In general malloc is expensive. It has to find an appropriate memory chunk from which to allocate memory and keep track of non-contiguous memory blocks. In several libraries you will find small memory allocators that try to minimize the impact by allocating a large block and managing the memory in the allocator.
Alexandrescu deals with the problem in 'Modern C++ Design' and in the Loki library if you want to take a look at one such libs.
Except speed issues there is also the memory fragmentation problem.
This question is one of pragmatism, I'm afraid; that is to say, it depends.
If you have a LOT of pixels, only a few of which are black then counting them might be the highest cost.
If you're using C++, which your tags suggest you are, I would strongly suggest using STL, somthing like std::vector.
The implementation of vector, if I remember correctly, uses a pragmatic approach to allocation. There are a few heuristics for allocation strategies, an informative one is this:
class SampleVector {
int N,used,*data;
public:
SampleVector() {N=1;used=0;data=malloc(N);}
void push_back(int i)
{
if (used>=N)
{
// handle reallocation
N*=2;
data=realloc(data,N);
}
data[used++]=i;
}
};
In this case, you DOUBLE the amount of memory allocated every time you realloc. This means that reallocations progressively halve in frequency.
Your STL implementation will have been well-tuned, so if you can use that, do!
Next to the allocation overhead itself, allocating multiple small chunks may result in lots of cache misses, while if you can iterate through a contiguous block, chances are better.
The scenario you describe asks for preallocation of a large block, imho.
Although allocating large blocks is faster per byte of allocated memory, it will probably not be faster if you artificially increase the allocation size only to chop it up yourself. You're are just duplicating the memory management.
It's faster not to allocate in performance-sensitive code at all. Allocate the memory you're going to need once in advance, and then use and reuse that as much as you like.

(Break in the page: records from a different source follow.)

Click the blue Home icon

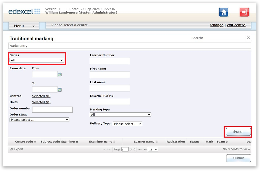pyautogui.click(x=223, y=12)
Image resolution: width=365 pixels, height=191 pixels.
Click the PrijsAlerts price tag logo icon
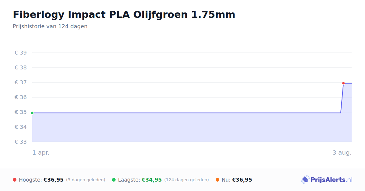tap(305, 180)
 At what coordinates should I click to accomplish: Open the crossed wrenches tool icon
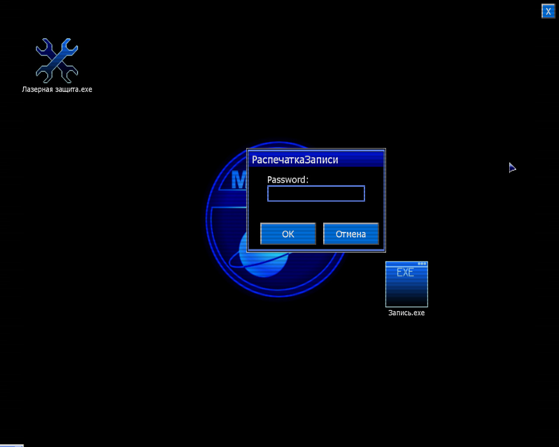[57, 60]
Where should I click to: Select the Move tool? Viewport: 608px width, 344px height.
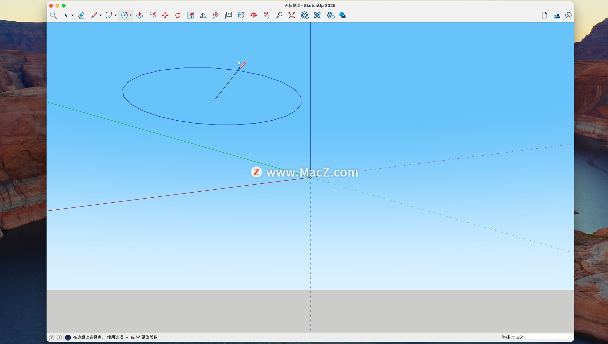165,15
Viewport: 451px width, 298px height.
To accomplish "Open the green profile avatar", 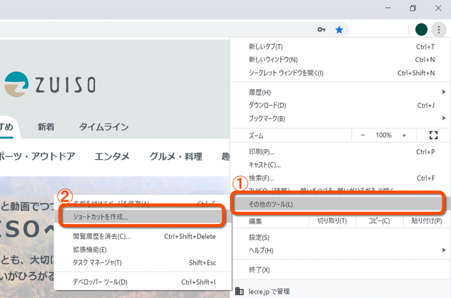I will coord(421,30).
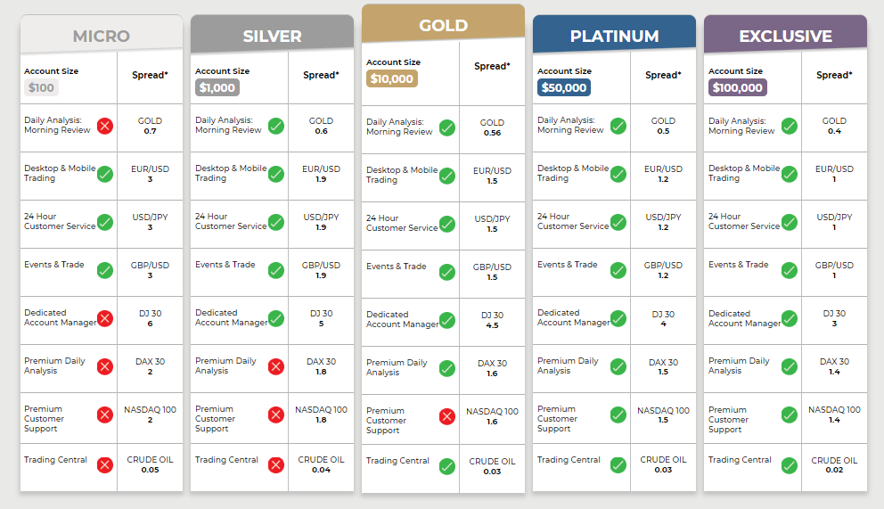Click red X for Silver Premium Daily Analysis
Screen dimensions: 884x509
click(276, 367)
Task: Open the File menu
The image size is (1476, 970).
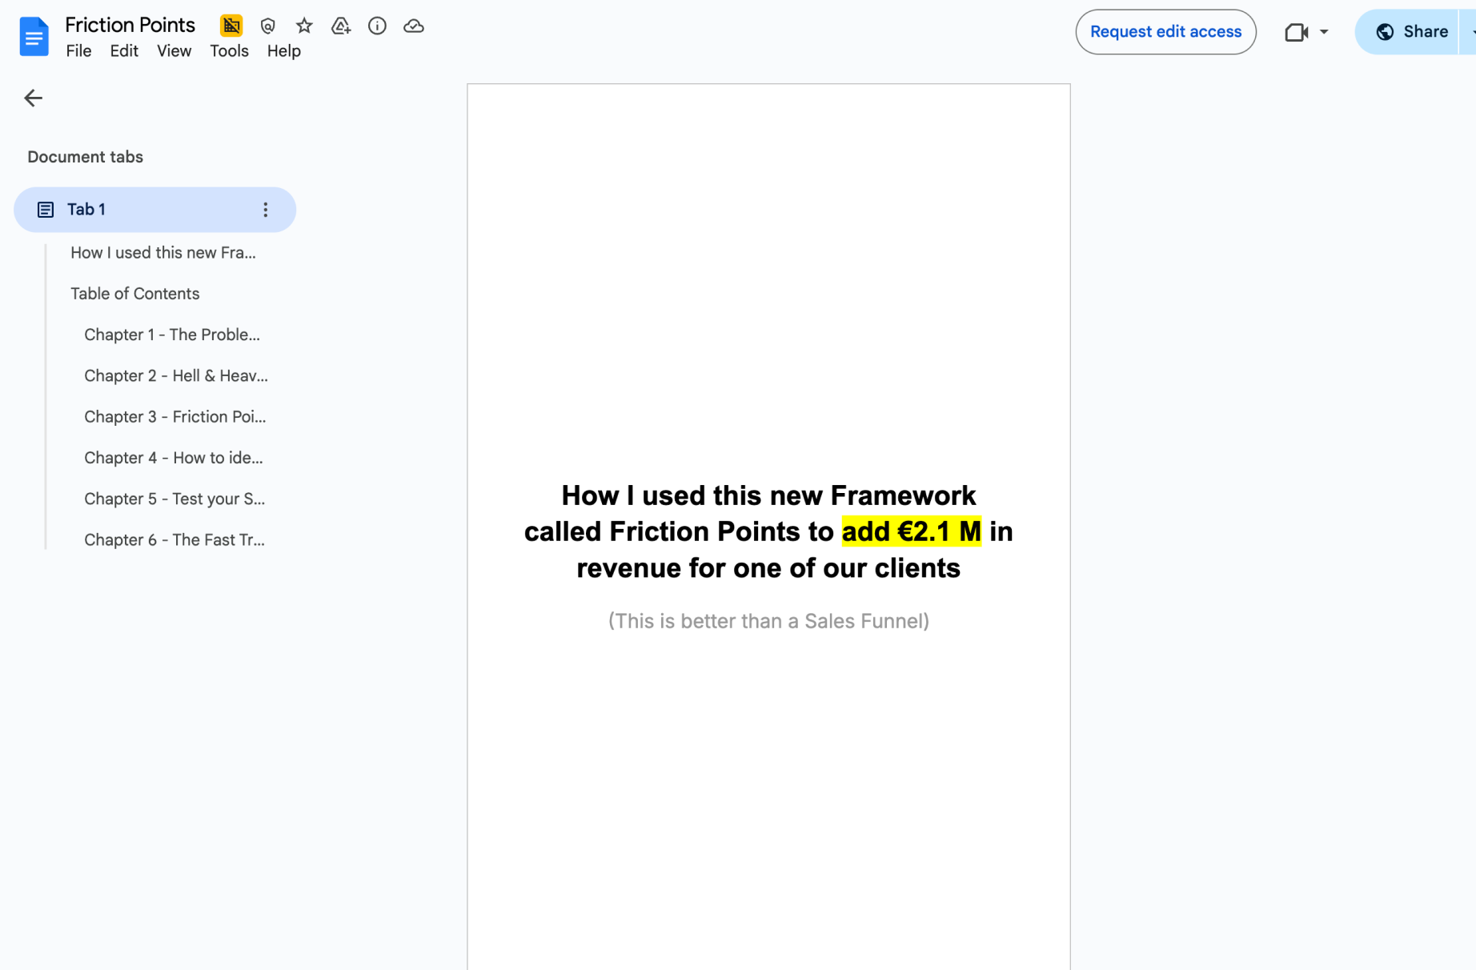Action: [x=78, y=51]
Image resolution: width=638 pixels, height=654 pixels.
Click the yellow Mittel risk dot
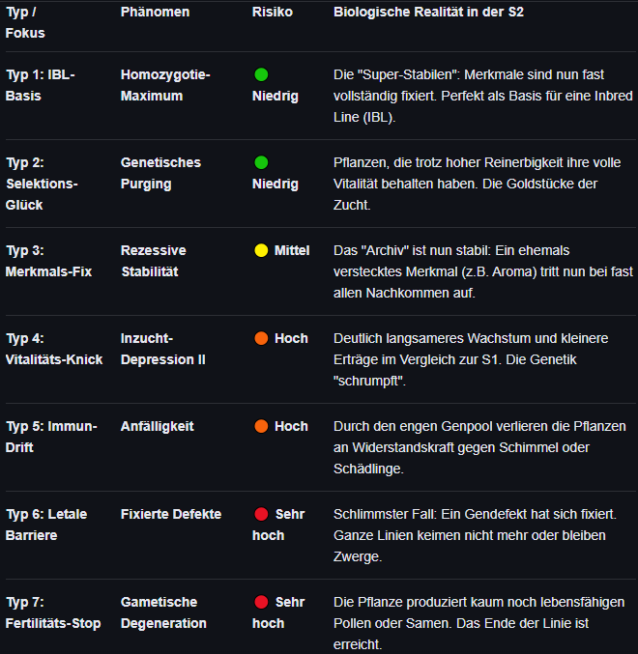click(261, 250)
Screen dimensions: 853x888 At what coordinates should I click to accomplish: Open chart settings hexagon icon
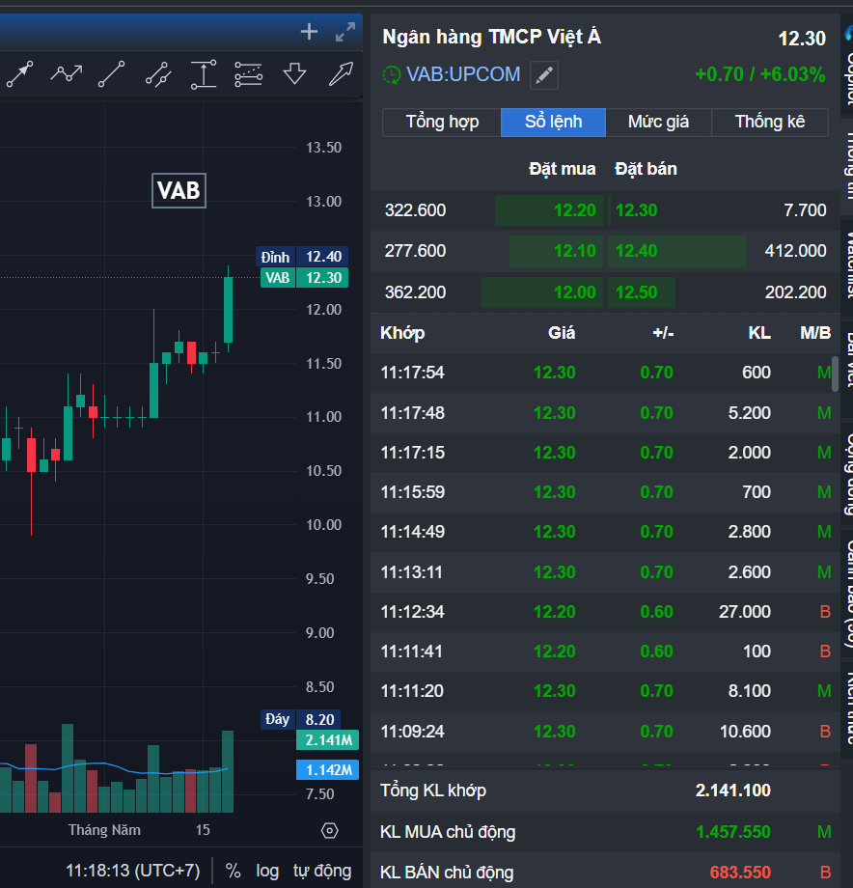pos(329,830)
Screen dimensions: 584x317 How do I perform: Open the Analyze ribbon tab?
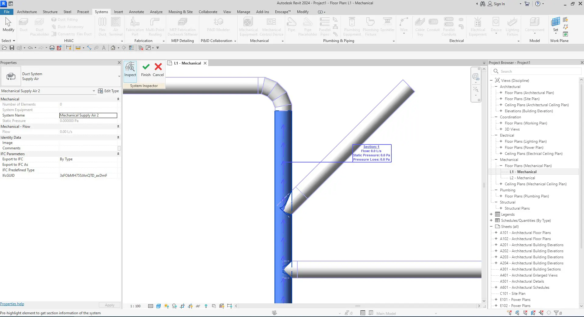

Memory allocation is a relatively slow operation in general, so don't do it more often than necessary.
"I can allocate-it-all" (really, I can!)
We can philosophy about some special implementations, that speed up small allocations considerably ... yes! But in general this holds:
malloc must be general. It must implement all different kinds of allocations. That is the reason it is considerably slow! It might be, that you use a special kinky-super-duper Library, that speeds things up, but also those can not do wonders, since they have to implement malloc in its full spectrum.
The rule is, when you have more specialized allocation coding, you are always faster then the broad "I can allocate-it-all" routine "malloc".
So when you are able to allocate the memory in bigger blocks in your coding (and it does not cost you to much) you can speed up things considerably. Also - as mentioned by others - you will get lot less fragmentation of memory, that also speeds things up and can cost less memory. You must also see, that malloc needs additional memory for every chunk of memory it returns to you (yes, special routines can reduce this ... but you don't know! what it does really unless you implemented it yourself or bought some wonder-library).
Another point to consider is how this interacts with threading. Using malloc many times in a threaded concurrent application is a major drag on performance. In that environment you are better off with a scalable allocator like the one used in Intel's Thread Building Blocks or Hoard. The major limitation with malloc is that there is a single global lock that all the threads contend for. It can be so bad that adding another thread dramatically slows down your application.
Do an iteration over the pixels to count the number of them to be stored. Then allocate an array for the exact number of items. This is the most efficient solution.
You can use std::vector for easier memory management (see the std::vector::reserve procedure). Note: reserve will allocate probably a little (probably up to 2 times) more memory then necessary.